◆ **What is expected**: What lines in this listing contain the string "click"? Report each one by copying it.

◆ **Records for this exercise**:

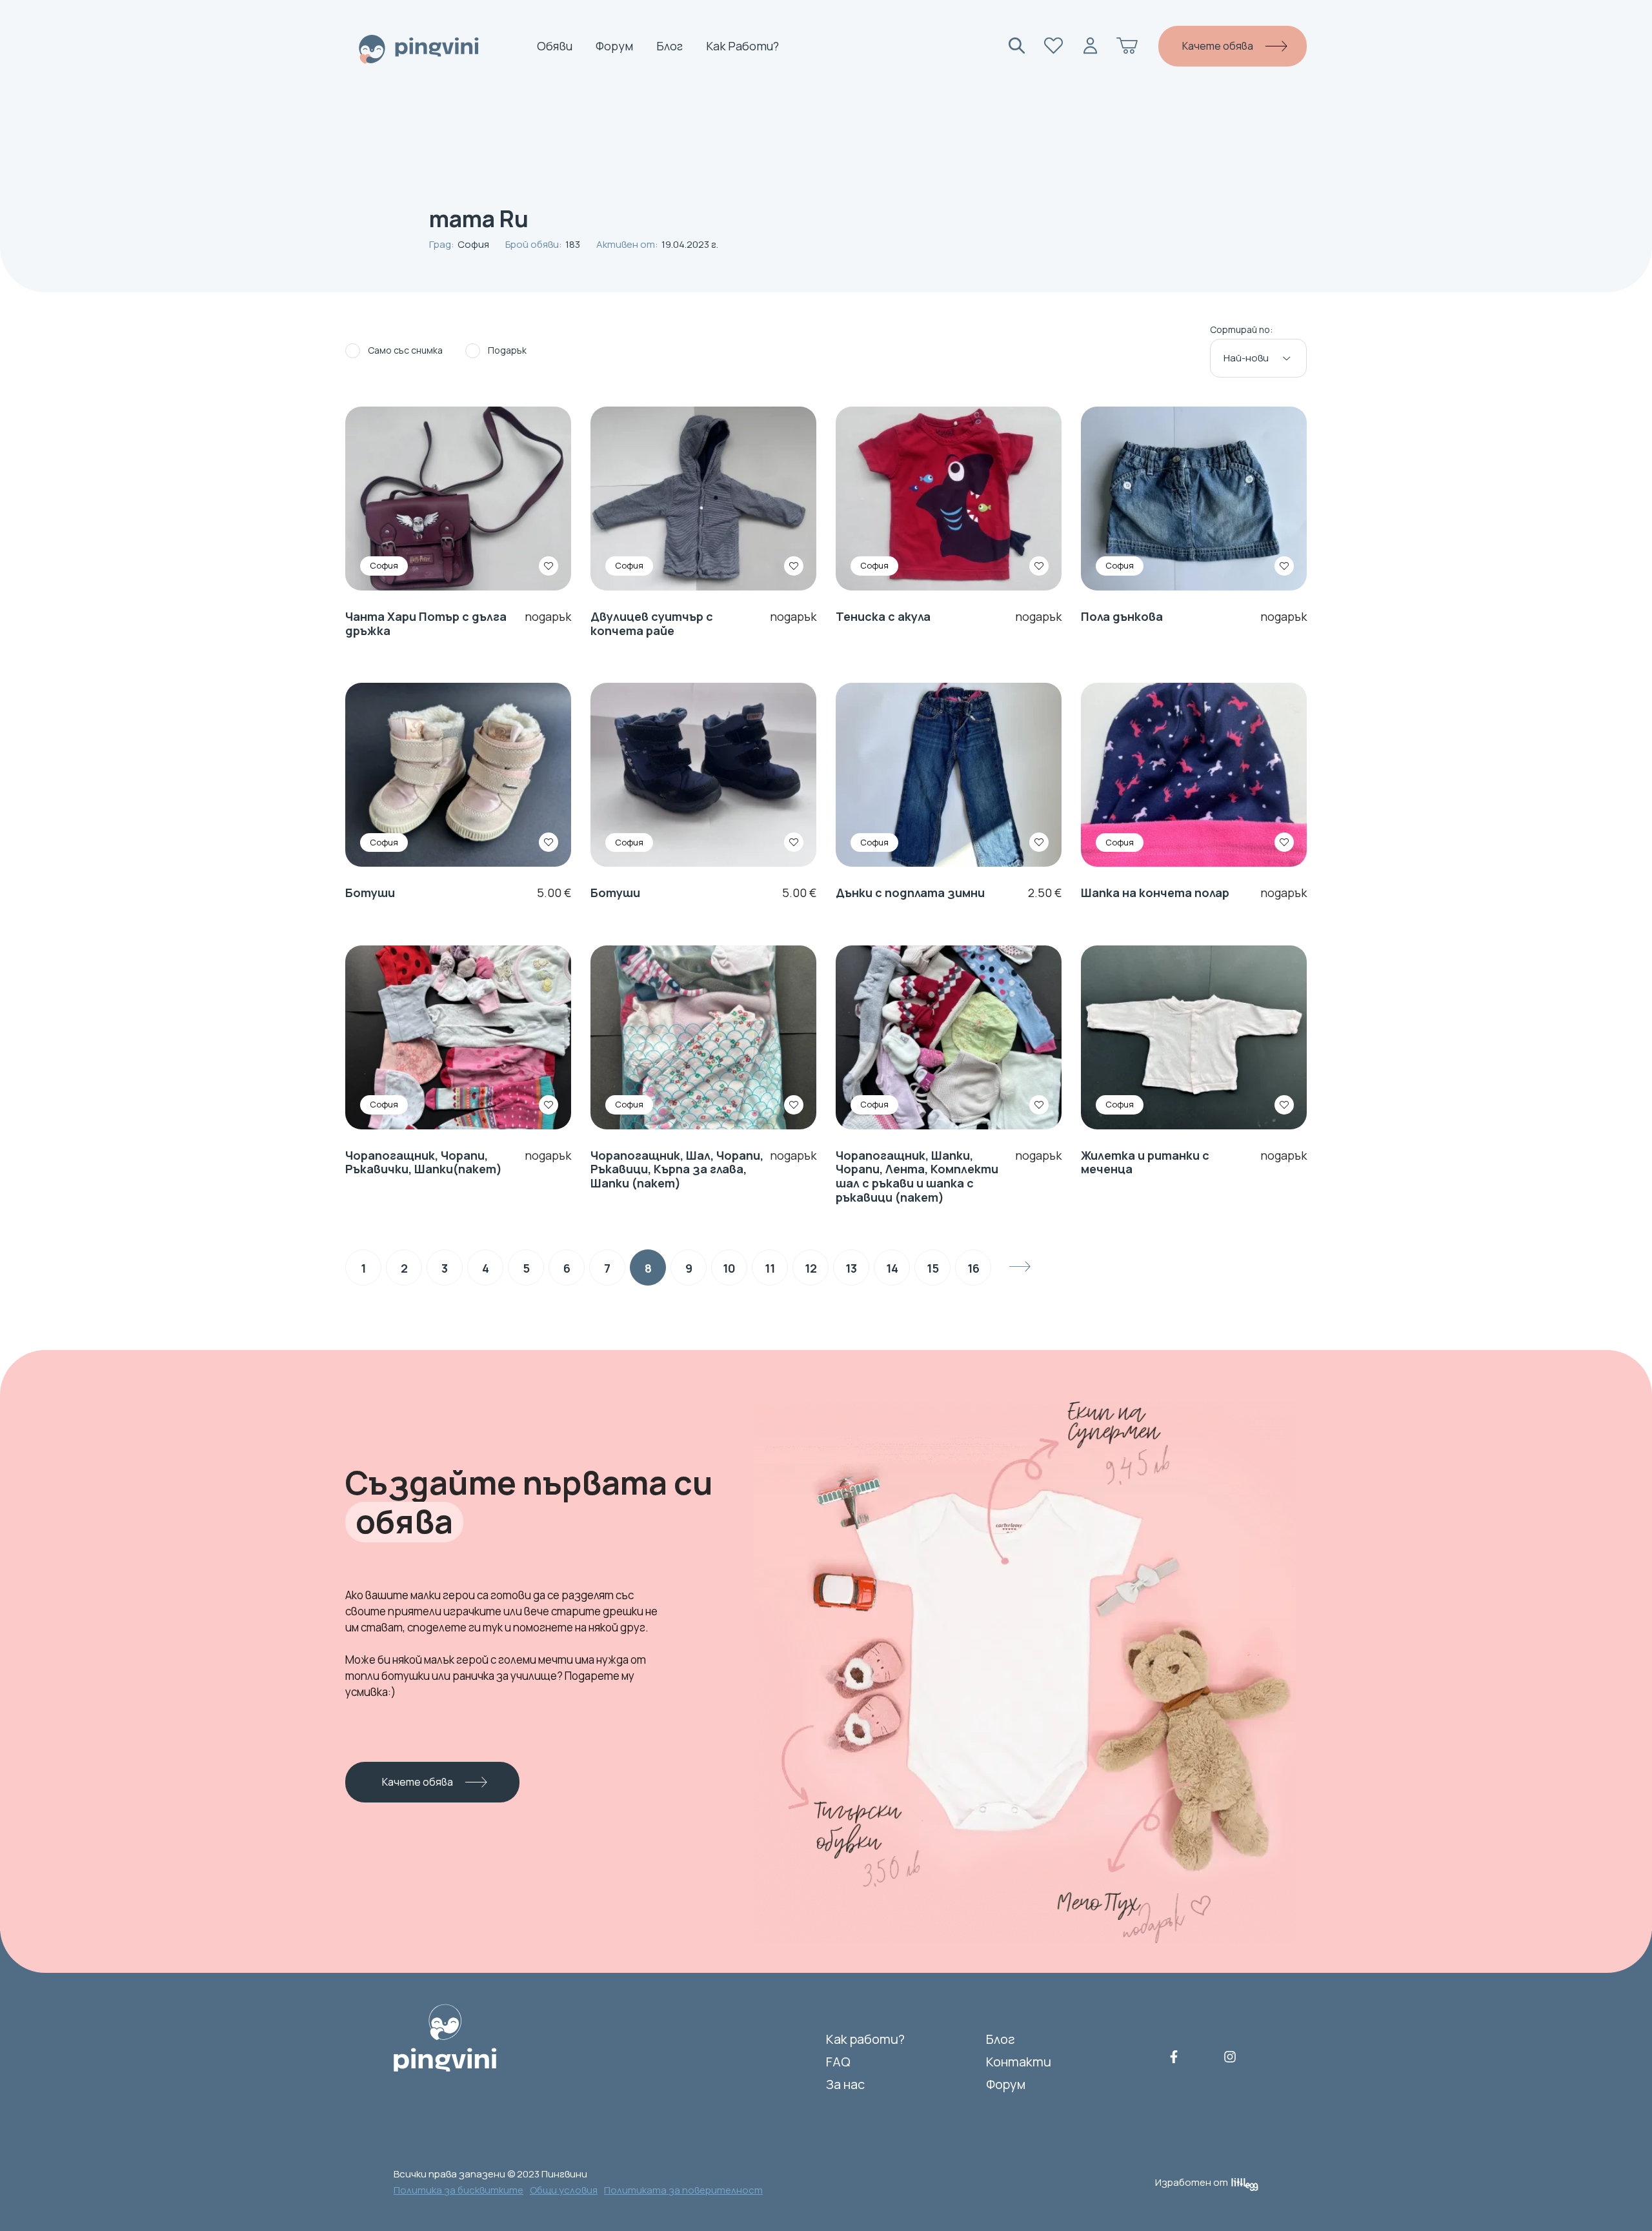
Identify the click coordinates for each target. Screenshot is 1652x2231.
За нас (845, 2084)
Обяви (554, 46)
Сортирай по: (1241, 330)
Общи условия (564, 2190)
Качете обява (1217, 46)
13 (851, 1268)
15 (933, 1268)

==

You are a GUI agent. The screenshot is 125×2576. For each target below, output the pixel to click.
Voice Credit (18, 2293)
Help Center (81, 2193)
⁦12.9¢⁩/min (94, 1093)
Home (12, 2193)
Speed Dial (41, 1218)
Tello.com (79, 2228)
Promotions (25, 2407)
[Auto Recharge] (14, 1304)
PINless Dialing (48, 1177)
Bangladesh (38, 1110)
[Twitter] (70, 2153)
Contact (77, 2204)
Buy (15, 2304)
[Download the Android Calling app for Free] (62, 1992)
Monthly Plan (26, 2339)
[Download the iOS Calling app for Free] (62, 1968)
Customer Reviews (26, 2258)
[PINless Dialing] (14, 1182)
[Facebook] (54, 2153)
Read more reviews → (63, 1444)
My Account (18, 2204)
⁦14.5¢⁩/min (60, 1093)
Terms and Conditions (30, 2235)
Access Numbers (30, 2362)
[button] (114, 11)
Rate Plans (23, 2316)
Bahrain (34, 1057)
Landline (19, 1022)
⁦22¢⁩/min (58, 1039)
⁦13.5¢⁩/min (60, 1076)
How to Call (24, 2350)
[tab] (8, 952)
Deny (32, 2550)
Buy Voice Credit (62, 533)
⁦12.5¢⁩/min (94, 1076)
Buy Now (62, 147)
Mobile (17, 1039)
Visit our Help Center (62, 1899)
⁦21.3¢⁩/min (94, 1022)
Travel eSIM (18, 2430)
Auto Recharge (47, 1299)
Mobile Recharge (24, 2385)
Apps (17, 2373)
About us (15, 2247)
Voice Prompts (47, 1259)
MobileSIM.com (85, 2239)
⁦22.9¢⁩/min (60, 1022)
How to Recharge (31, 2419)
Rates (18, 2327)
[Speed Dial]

◆ **Solved problem**:
Identify the click coordinates for each target. Screenshot is 1652x2231.
You are a GUI agent. The screenshot is 125×2576. For each target below, output the pixel to click.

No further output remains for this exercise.